What Conditions Fall Under the Category of Urgent Care?



  • Vomiting or diarrhea.
  • Bite wounds.
  • Constipation.
  • Bloating.
  • Rashes or itchy skin.
  • Dehydration.
  • Hair loss.
  • Treatment of wounds.
  • Overgrown nails.
  • Limping or pain.
  • Overeating or loss of appetite.
  • Behavioral changes.
  • Scooting.
  • Abrasions and cuts.
  • Ear infections.
  • Issues with the eyes such as discharge, redness, or tearing.
  • Coughing, sneezing, or runny nose.
  • Pale gums.
  • Mites, worms, fleas, or ticks.
  • Urinary changes.
  • Urinating blood.
  • Swallowing a foreign object like a toy.
  • Ingesting toxic substances.


What Conditions Are Categorized As Emergency Care?



  • Paralysis.
  • Loss of consciousness or collapsing.
  • Choking.
  • Seizures.
  • Severe or persistent vomiting or diarrhea.
  • Bleeding excessively.
  • Penetrating wounds.
  • Fractures.
  • Heatstroke.
  • Allergic reactions to specific substances or foods.
  • Cardiac arrest.
  • Stopped breathing.
  • Distressed mother pet unable to deliver kittens or puppies.
  • Trauma from falling or being hit by a car.



Be Aware of Your Options



It is good to be aware of the medical options available to your pet.
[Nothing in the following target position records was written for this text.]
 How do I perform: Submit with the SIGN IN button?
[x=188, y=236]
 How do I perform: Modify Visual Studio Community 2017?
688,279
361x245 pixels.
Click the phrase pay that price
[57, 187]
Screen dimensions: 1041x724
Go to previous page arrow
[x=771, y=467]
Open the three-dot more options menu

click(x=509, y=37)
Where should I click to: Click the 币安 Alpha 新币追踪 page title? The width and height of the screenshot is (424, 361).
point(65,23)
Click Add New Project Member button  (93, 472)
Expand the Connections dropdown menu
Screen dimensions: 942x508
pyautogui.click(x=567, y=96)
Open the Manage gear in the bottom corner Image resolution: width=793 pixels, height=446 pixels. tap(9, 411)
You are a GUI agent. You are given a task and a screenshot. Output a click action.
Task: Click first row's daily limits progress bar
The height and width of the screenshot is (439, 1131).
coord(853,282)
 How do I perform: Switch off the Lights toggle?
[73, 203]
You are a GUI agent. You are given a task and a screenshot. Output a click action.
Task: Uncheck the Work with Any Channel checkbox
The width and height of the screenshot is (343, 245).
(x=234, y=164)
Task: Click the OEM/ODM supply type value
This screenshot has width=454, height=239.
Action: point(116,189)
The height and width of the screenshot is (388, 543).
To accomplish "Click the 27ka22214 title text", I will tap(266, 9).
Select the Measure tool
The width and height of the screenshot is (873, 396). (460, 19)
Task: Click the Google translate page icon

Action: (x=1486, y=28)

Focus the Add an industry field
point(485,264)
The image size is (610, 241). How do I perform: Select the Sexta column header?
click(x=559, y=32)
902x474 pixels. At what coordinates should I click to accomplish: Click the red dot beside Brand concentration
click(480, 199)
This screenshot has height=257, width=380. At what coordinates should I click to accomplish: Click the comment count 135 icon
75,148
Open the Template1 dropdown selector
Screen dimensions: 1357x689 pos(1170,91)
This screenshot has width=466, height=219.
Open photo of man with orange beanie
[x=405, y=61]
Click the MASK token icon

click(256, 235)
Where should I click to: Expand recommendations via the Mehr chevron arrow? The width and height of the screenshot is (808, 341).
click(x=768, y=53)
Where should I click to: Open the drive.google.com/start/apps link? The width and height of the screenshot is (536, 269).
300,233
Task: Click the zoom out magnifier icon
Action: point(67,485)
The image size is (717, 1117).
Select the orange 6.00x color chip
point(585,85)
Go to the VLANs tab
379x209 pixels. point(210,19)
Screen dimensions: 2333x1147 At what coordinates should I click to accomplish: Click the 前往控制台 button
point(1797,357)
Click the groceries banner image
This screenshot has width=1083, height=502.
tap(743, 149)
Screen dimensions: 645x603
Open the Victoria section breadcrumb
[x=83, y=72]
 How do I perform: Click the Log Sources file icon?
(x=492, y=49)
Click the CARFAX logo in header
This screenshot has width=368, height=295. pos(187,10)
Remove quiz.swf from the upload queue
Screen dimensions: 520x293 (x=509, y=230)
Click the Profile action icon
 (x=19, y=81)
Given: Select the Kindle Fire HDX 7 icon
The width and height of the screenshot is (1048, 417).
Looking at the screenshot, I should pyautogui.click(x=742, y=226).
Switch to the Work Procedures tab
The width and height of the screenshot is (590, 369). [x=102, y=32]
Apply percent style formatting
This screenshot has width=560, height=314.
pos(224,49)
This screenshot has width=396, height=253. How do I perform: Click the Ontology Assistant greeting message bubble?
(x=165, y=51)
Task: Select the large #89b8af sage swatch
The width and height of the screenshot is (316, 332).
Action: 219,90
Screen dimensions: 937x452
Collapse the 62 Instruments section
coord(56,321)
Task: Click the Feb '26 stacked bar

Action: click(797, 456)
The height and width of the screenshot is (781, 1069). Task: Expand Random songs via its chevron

It would be best to have the contacts of a veterinarian urgent care facility and an emergency care unit. Sometimes, they may be one facility that offers both services and primary care.


Be observant of your pet's behavior to know which facility they need. It could mean the life of your pet if you take them to the wrong facility. This is because some emergencies are time sensitive, and your pet might not survive a transfer from one facility to another.